- The sculpture in 2018
- Artist: Marvin Swartz (designer); Eldimiro Fernandez Justo (sculptor);
- Year: 1986
- Medium: Granite sculpture
- Location: Portland, Oregon, United States
- 45°34′20.5″N 122°43′35.7″W﻿ / ﻿45.572361°N 122.726583°W

= O Cruceiro =

Sculpture in Portland, Oregon, U.S.

O Cruceiro, also known as El Crucerios de la Universitad, is an outdoor granite sculpture installed on the University of Portland campus in Portland, Oregon, United States. It was designed by Marvin Swartz and sculpted by Eldimiro Fernandez Justo, having been commissioned by Dr. Manuel "Manny" Jato Macias in 1984 in memory of his parents and brother. The sculpture was dedicated on April 30, 1986, and renovated in 2013.

==Description==
The granite sculpture measures approximately 14 ft x 20 in x 16 in, with a self-base measuring approximately 18 in x 20 in x 20 in. The concrete base is approximately 4.5 in x 49 in x 49 in.

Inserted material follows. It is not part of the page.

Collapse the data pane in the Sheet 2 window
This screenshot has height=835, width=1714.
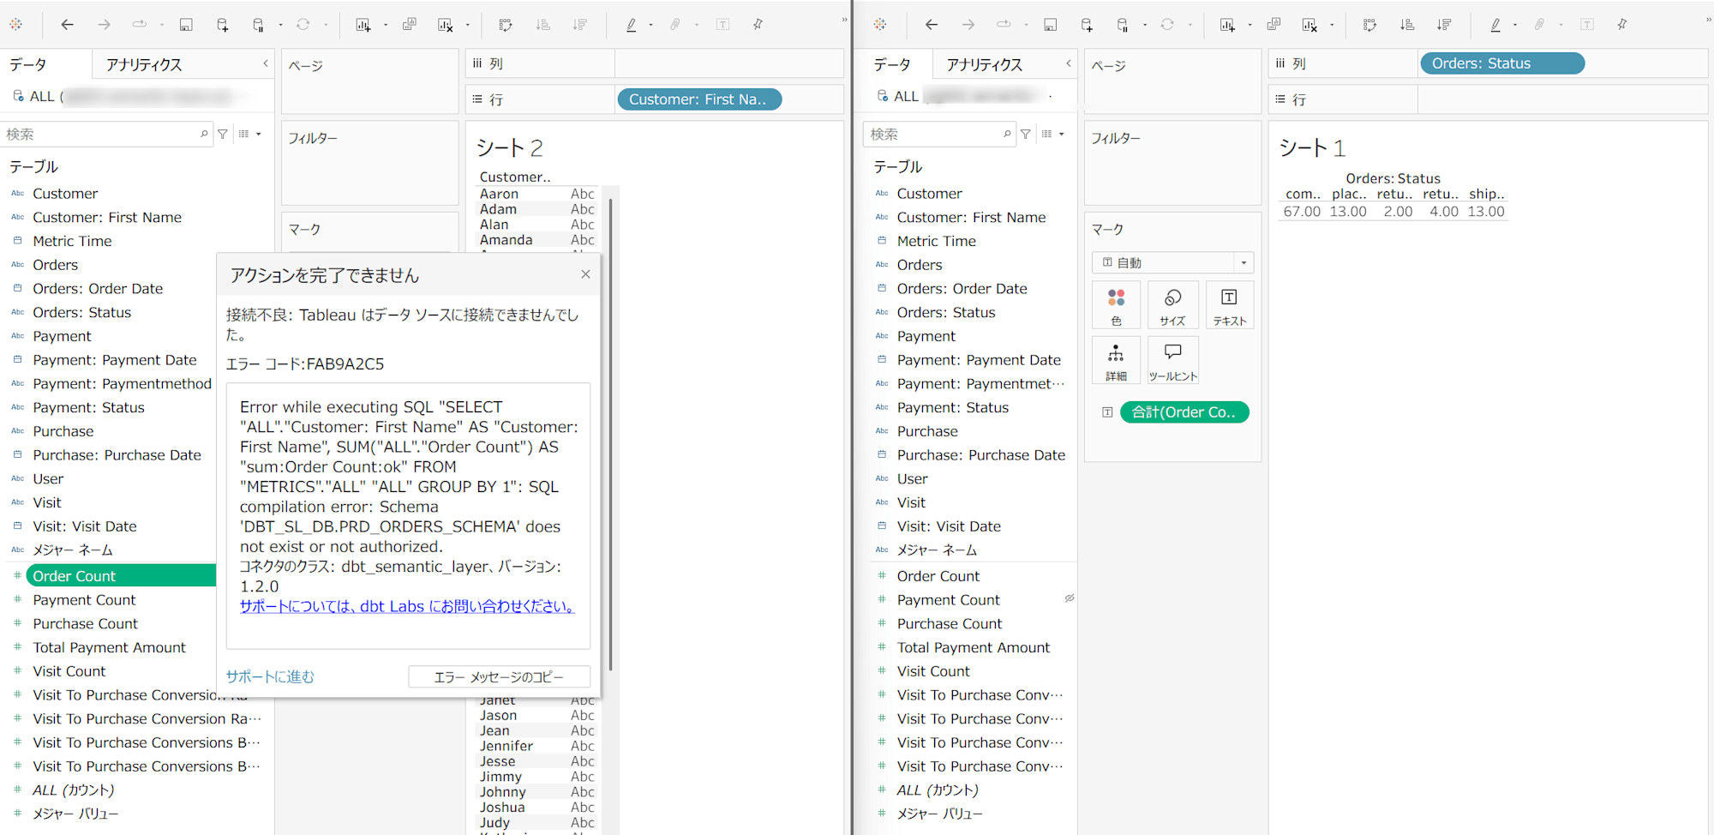click(x=266, y=63)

An inscription on the base's plaque reads: "O CRUCEIRO / This Cruceiro is from Galicia in Northwestern / Spain. Cruceiros are found at crossroads, plazas / and Church yards. They remind one of the Christian / Faith, encourage meditation and elicit prayers. / The figures are the Crucified Christ, Virgen del / Carmen and Santiago de Compostela (St. James). / Presented to the University of Portland in memory of: / Diego Macias (Suarez) 1884–1964 / Maria Jato Macias 1900–1961 / Salvador Jato Macias 1923–1956 / By Manuel Jato Macias."